Precisely. The kneejerk view is that the Ospreys higher transit speed will mean time-on-station and operational flexbility improvements over Merlin. This is true but only to a very modest extent – especially when you consider the costs involved inducting a nice complex airframe like V-22.
The Searchwater 2000MR array is listed at about 200kg’s all up. Even doubling that to add some modest front end processing, cooling and datalinks puts it well within the weight/power capabilities of several of todays larger high-endurance UAV’s. There seems little intelligence in tying down an expensive, manned, relatively short endurance platform like an Osprey flying orbits when you can have a UAV do it much more efficiently!.

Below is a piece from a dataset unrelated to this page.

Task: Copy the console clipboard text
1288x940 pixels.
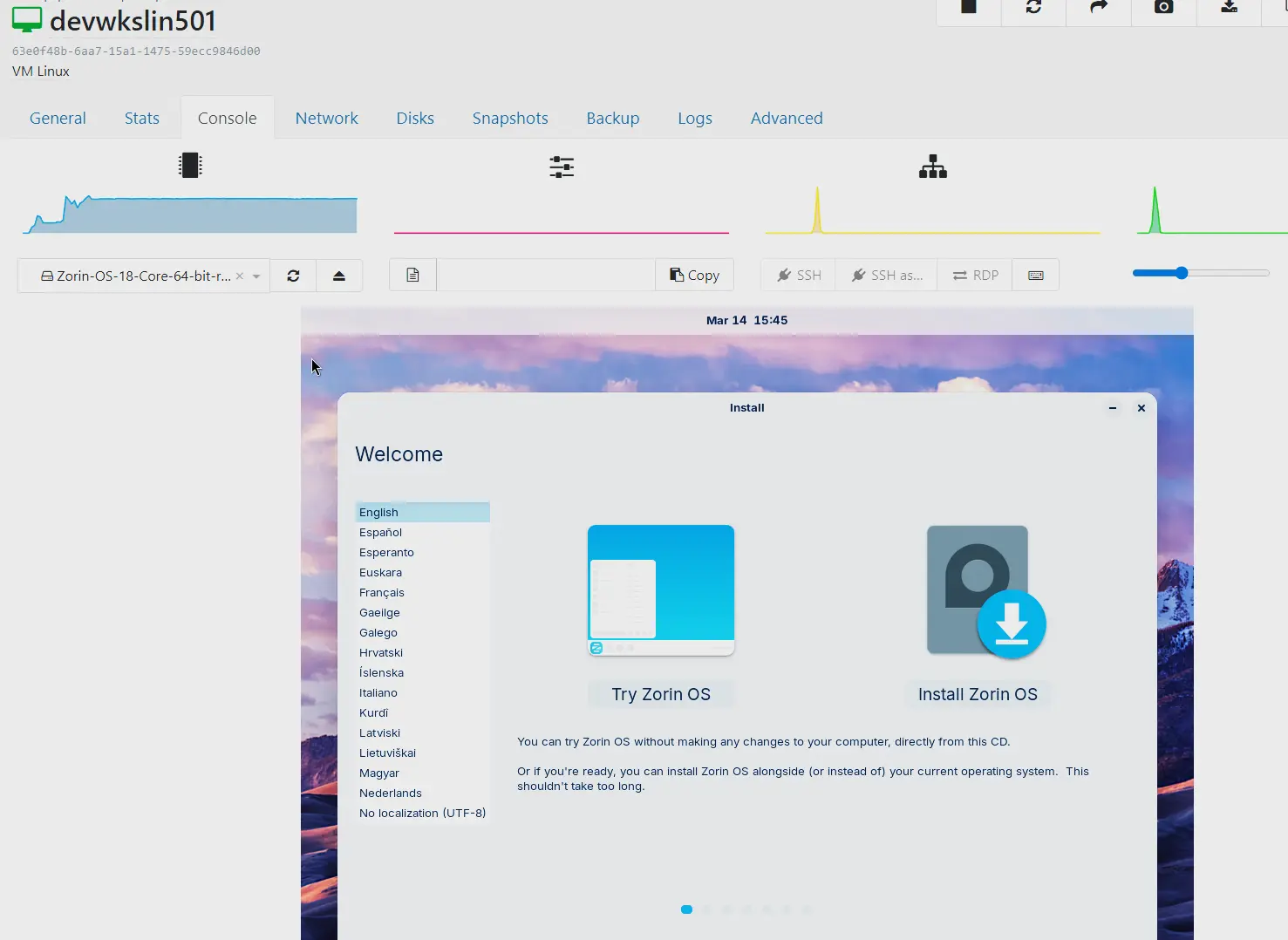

In the USN scenario described here add a dozen GA Mariner/Searchwater UAV’s to the dozen plus F-35B’s in the LHA’s airgroup and all of a sudden you have a very comprehensive organic ISTAR/Strike package. The Mariners being capable of lookdown radar coverage over the fleet assembly area and forward EO/SAR imagery PLUS high endurance armed-recce ashore and overwater. Backed with the JSF’s for conventional striking power and even modest fleet air defence. Much bang for the buck!